What Makes a Good Career?
"You can't start a company unless you're willing to work really hard and not all the work is fun. That's why they call it work." – Jeff Bezos
I recently read that the typical U.S. career spans about 80,000 hours. That’s a staggering amount of time, and it raises an important question: How do you spend it well? Since I’ve spent my entire career as a software engineer, I want to reflect on what makes a good career in software engineering.
The Map and the Territory
Careers in tech can be rewarding. They are often well-paying, relatively low-stress compared to other equally compensated careers and they (sometimes) provide opportunities to solve meaningful problems.
But the path isn’t uniform. Tech careers vary dramatically depending on where you work. Smaller startups can be exciting. At a startup you are typically working with a small team to solve either a novel problem or an established problem in a novel way. Of course with early-staged startups job security is no guarantee. Funding runway is finite and you may never find product-market fit.

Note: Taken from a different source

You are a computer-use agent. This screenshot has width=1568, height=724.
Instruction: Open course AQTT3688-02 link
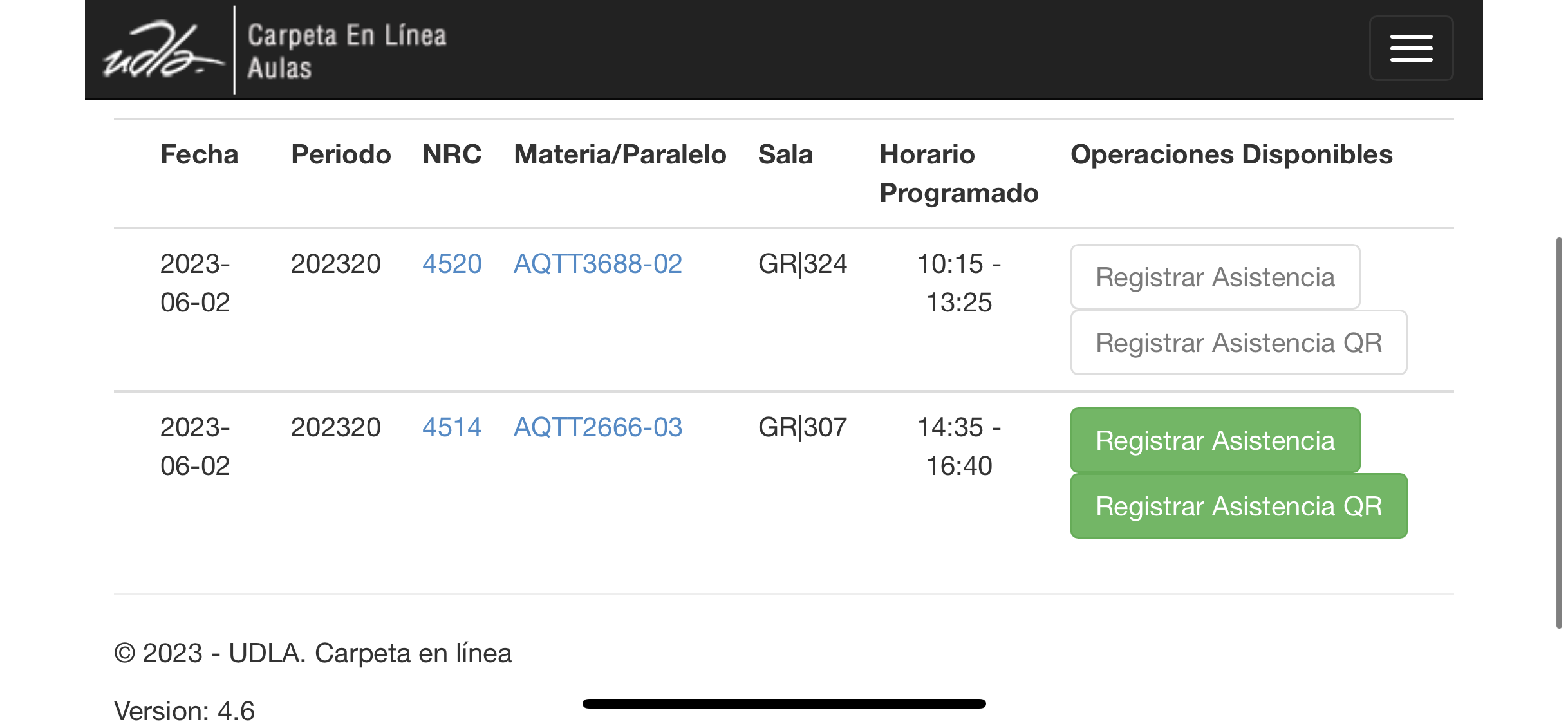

Larger companies historically have been more stable. Although, with the large number of layoffs over the past few years this is no longer as much of a draw. Working at larger companies may involve solving less "sexy" problems, such as maintaining legacy software. Moreover at larger companies you are often treated more as a cog in a machine. Decisions that affect your day-to-day work may be made far above your pay grade without your input (for example, the dreaded reorg).
Defining "Good"
In interviews, a commonly asked question is: "What are you looking for in your next role?". Behind this question lies a deeper one: "What makes a good career, in general?".

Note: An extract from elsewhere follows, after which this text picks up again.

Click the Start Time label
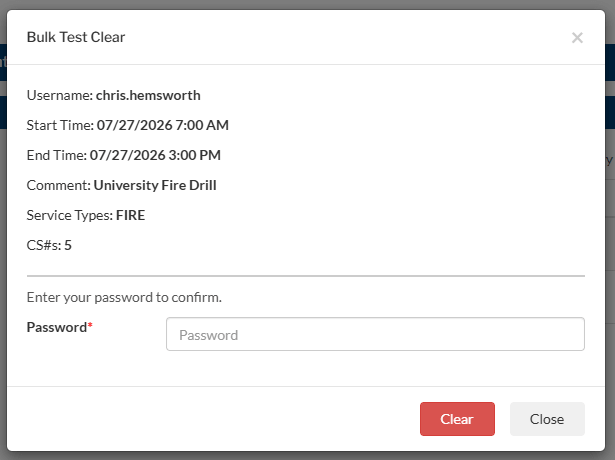Image resolution: width=615 pixels, height=460 pixels. click(60, 125)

Everyone defines "good" differently. The equation for a good career is a multivariate one, where everyone assigns different weights to different factors. For some, it's about career advancement: promotions, increasing compensation, climbing the ladder. For others, it’s about enabling a fulfilling life outside of work: supporting a family, traveling or having the financial stability to pursue passions.
Research on career happiness homes in on a couple of factors that determine career happiness:
- A sense of purpose: Believing the work or the mission matters.
- Autonomy: Self-Determination Theory tells us that autonomy is a core human need and that control over how you work leads to greater satisfaction.
- Human dignity: Being treated as a person, not a cog. Corporate reorgs and shifting priorities often strip away agency and reinforce the dehumanizing aspects of big organizations.
- Stability: Is your job or position constantly under threat?
- Mastery and growth: According to research on "flow" by Mihaly Csikszentmihalyi, happiness comes from work that challenges us just enough to build skills without overwhelming us.
- Relationships and Belonging: For some, having close connections to your colleagues leads to work fulfillment.
Competition
The reality is that software engineering is inherently competitive, especially in times of a depressed job market. Promotions are limited, and advancement often requires being at the top of the stack rank. There are often many qualified applicants for a given role. It's therefore important to remain competitive. This means continuously sharpening your skills or developing new ones, learning new technologies and ensuring that you are delivering high-value work. Companies, too, face competition. Their survival depends on delivering better or cheaper products. Careers exist within that tension.
Will AI Take My Job?
What a strange time to be a software engineer! The effects of AI tooling on software engineer productivity are hotly debated (see this research paper and Mark Zuckerberg’s recent prediction). While it’s unlikely that AI will replace all software engineers in the near future, the tools already in circulation are reshaping the profession.
AI-powered tools have already made certain tasks easier like generating boilerplate, debugging and writing documentation. These efficiencies free engineers to focus more on higher-level design and problem-solving. As of 2025 these AI tools still have major limitations like hallucinations and context limits that prevent them from grappling with larger, more complex codebases.
The long-term impact of AI on software engineering careers is still unfolding. Important questions remain:
- Will agentic AI systems that can plan, reason, and execute multi-step tasks—begin to take on larger, more complex projects?
- Can we trust AI to handle critical infrastructure, or will hallucinations and lack of accountability keep humans in the loop indefinitely?
- If AI handles routine tasks, will the skill bar for engineers rise, pushing careers toward architecture, system design, and human oversight?
My view is that, as of 2025, the technology isn’t yet capable of independently building complex software systems. AI tooling is best thought of as a force multiplier: it amplifies the productivity of good engineers but does not replace the deep thinking required to design resilient, scalable systems. For now, the most successful careers will likely belong to engineers who can both leverage AI tools effectively and develop the judgment to know when not to rely on them.
Conclusion
No job or career path is perfect. Companies are made up of people, and people are flawed. Those flaws ripple outward into organizational structures and policies.
My take is that a good career as a software engineer isn’t about finding the perfect company. It’s about finding work that aligns with your values, gives you room to grow and sustains you through the inevitable ups and downs of the industry.